CHARLESTON, W.Va. — A federal judge has decided against sending Don Blankenship’s lawsuit against some of the nation’s biggest media companies to Mingo Circuit Court.
Blankenship, a former coal operator whose unsuccessful campaign for U.S. Senate is the basis for the suit, originally filed it in Mingo Circuit Court, near where he worked for many years running Massey Energy.
The $12 billion defamation case claims a conspiracy to damage Blankenship’s campaign over the fatal 2010 explosion at Massey’s Upper Big Branch Mine.
Fox News, one of the defendants, moved to have the case considered in U.S. District Court for the Southern District of West Virginia.
Senior status Judge John Copenhaver issued a ruling on Wednesday in agreement. Copenhaver’s order says the case should remain in federal court.
A footnote that accompanies the order indicates that Blankenship is not currently a resident of Mingo County or West Virginia.
“Fox News devotes much of its notice of removal and opposition to the motion to remand presenting evidence that Mr. Blankenship is domiciled in Nevada rather than West Virginia; no defendants are domiciled in Nevada,” Copenhaver wrote.

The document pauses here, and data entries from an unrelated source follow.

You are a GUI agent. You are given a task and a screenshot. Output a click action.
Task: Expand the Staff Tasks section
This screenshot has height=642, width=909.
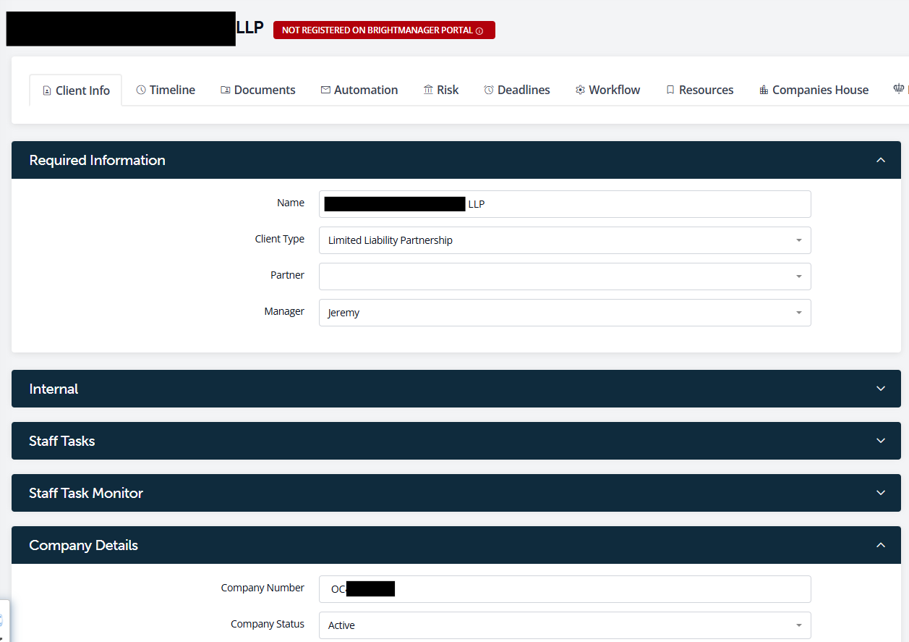coord(880,441)
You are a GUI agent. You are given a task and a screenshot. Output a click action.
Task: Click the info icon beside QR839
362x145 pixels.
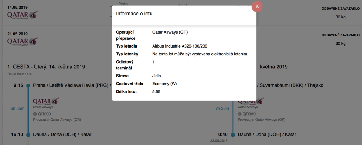[240, 114]
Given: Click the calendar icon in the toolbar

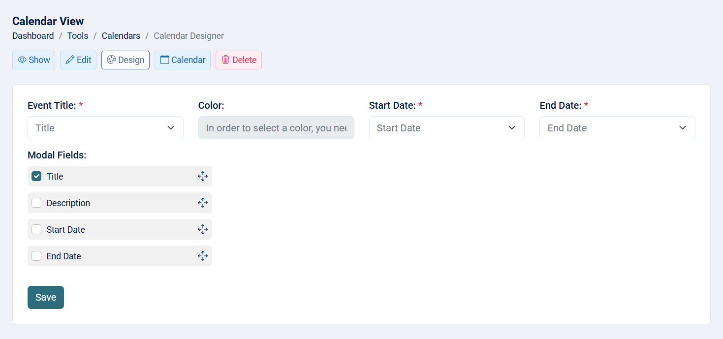Looking at the screenshot, I should [164, 60].
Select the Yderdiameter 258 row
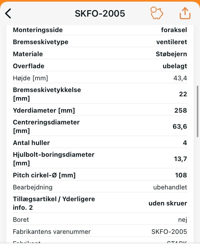Image resolution: width=200 pixels, height=244 pixels. point(100,110)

“The plaintiff, however, does not contest Fox News’ representation that he is a Nevada domiciliary, nor that complete diversity exists.”
Much of the opinion dwells on the appropriate circumstances for determining the forum for a lawsuit.
Blankenship had argued that one of the defendants, the 35th PAC, is headquartered in West Virginia, and prompted a smear campaign against his candidacy.
He contends the PAC was formed to support the candidacy of the eventual winner of the Republican primary for U.S. Senate in West Virginia, Patrick Morrisey.
A memo stating Blankenship’s claim contends 35th PAC “served as one of the vanguards of this conspiracy, kicking off the whole affair with an April 10, 2018, tweet calling Mr. Blankenship ‘a convicted felon hurting West Virginia families.'”
Blankenship served a year in jail on a misdemeanor conviction of conspiring to violate federal mine safety and health standards, related to the explosion of the Massey-owned Upper Big Branch mine that killed 29 miners.
His lawsuit contends that the felon accusation was intentionally spread, contributing to his loss in the 2018 Republican primary for U.S. Senate.
The lawsuit names Fox News, CNN, MSNBC, CNBC, The Associated Press, Breitbart, The Washington Post, The Washington Times and individual reporters.
It also names the National Republican Senatorial Committee and the Democratic Senatorial Campaign Committee.
Fox News led the move to federal court, saying the news company hadn’t yet been served in Mingo Circuit Court.
“Because no defendant (including Fox News) has been served, Fox News’s removal to this court is timely, and no other defendant is required to consent to the removal at this time,” lawyers for Fox News wrote.